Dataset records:
============================================================
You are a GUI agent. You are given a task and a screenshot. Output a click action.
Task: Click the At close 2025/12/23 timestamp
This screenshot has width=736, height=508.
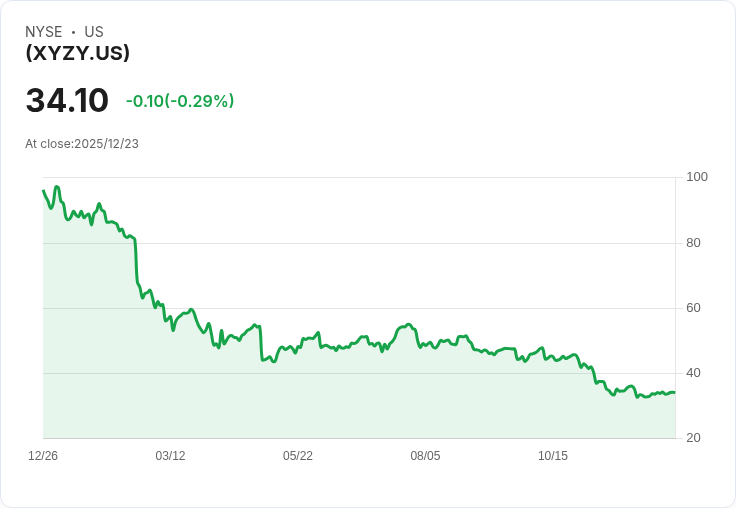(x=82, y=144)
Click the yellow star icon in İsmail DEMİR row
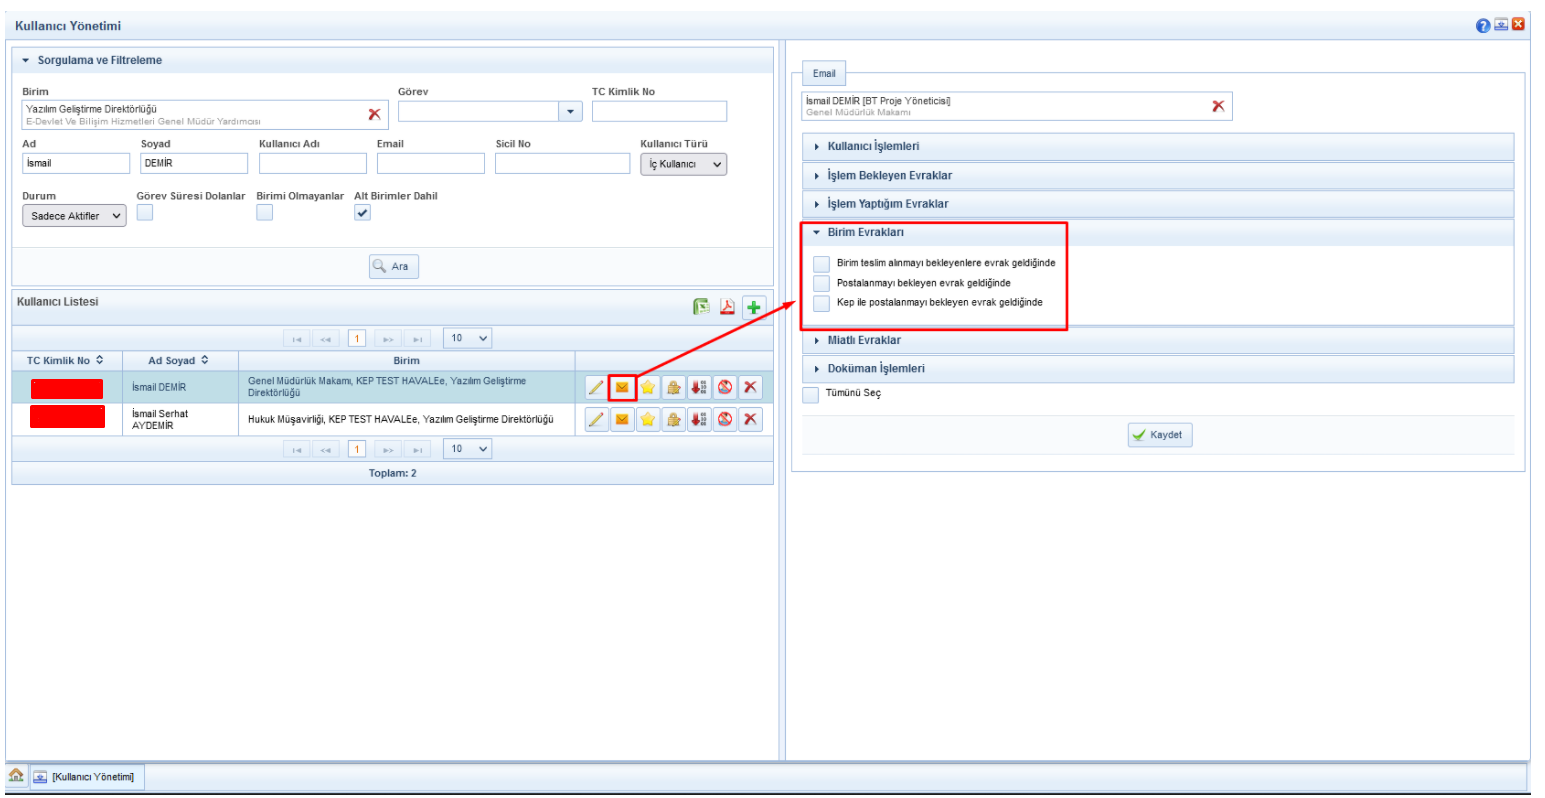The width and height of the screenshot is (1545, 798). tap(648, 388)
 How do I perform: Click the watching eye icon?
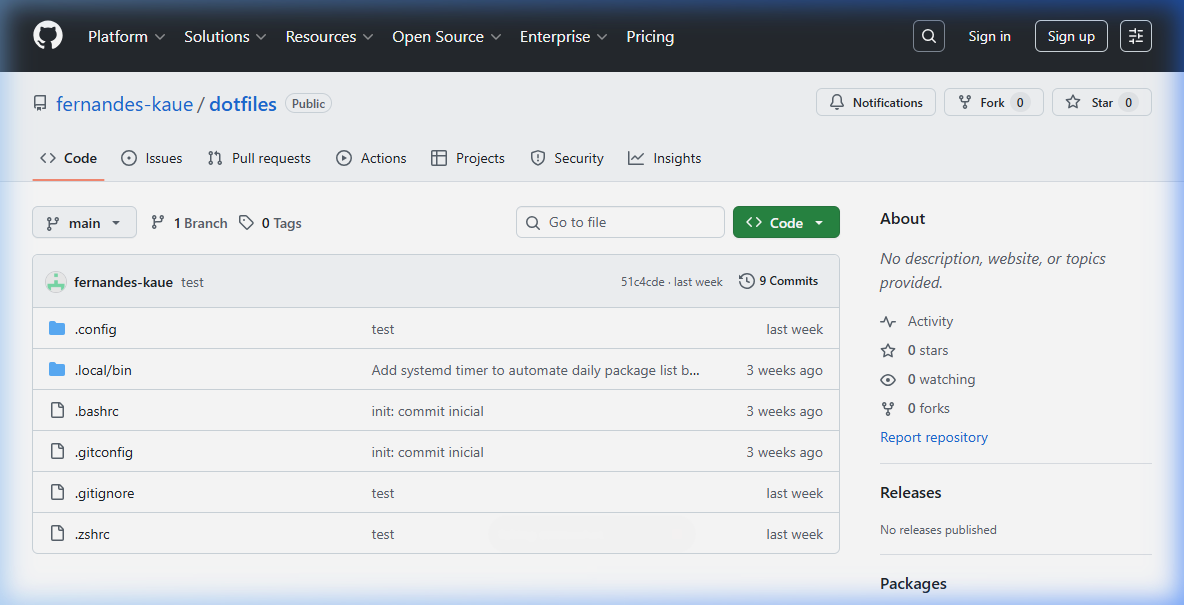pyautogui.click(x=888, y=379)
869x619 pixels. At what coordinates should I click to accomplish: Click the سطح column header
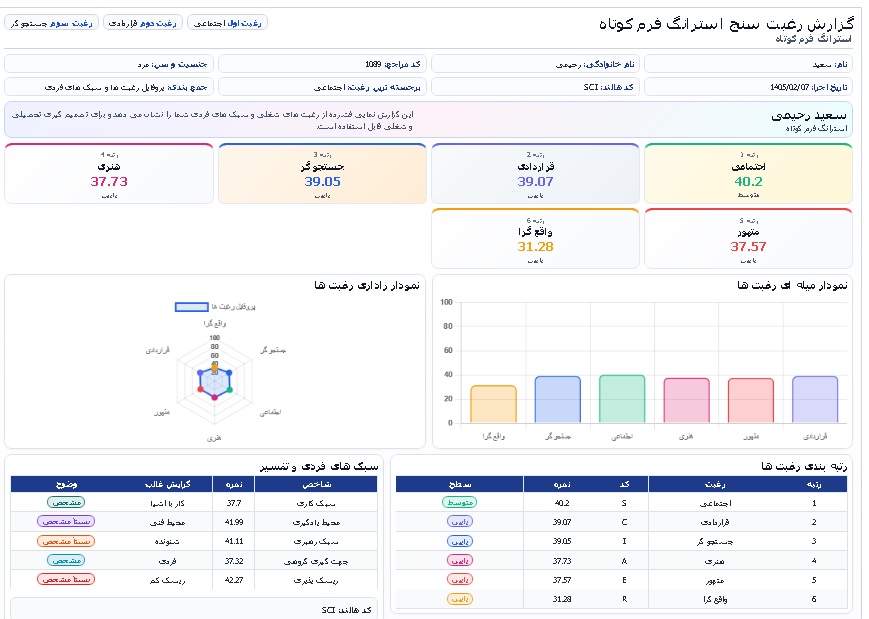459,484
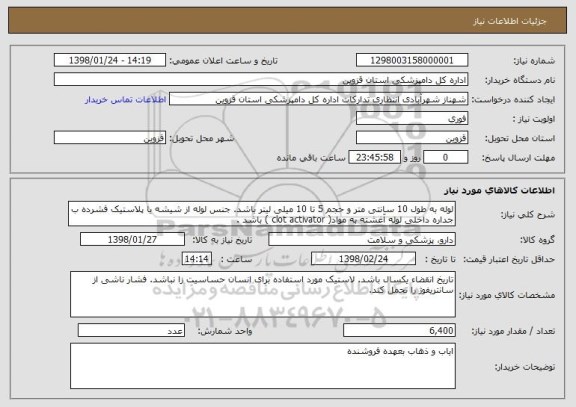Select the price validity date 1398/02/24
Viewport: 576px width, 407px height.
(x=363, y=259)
============================================================
→ Try it:
Retype all the entries exactly; drop the pictures.

→ Solution to this task:
You are a GUI agent. You are given a task and a screenshot. Output a click action.
Task: Click the At close 2025/12/23 timestamp
This screenshot has width=736, height=508.
(x=82, y=144)
Click the yellow star icon in İsmail DEMİR row
The width and height of the screenshot is (1545, 798). tap(648, 388)
 How do I perform: Click the watching eye icon?
pyautogui.click(x=888, y=379)
869x619 pixels. At what coordinates should I click to accomplish: Click the سطح column header
459,484
Select the price validity date 1398/02/24
Viewport: 576px width, 407px height.
(x=363, y=259)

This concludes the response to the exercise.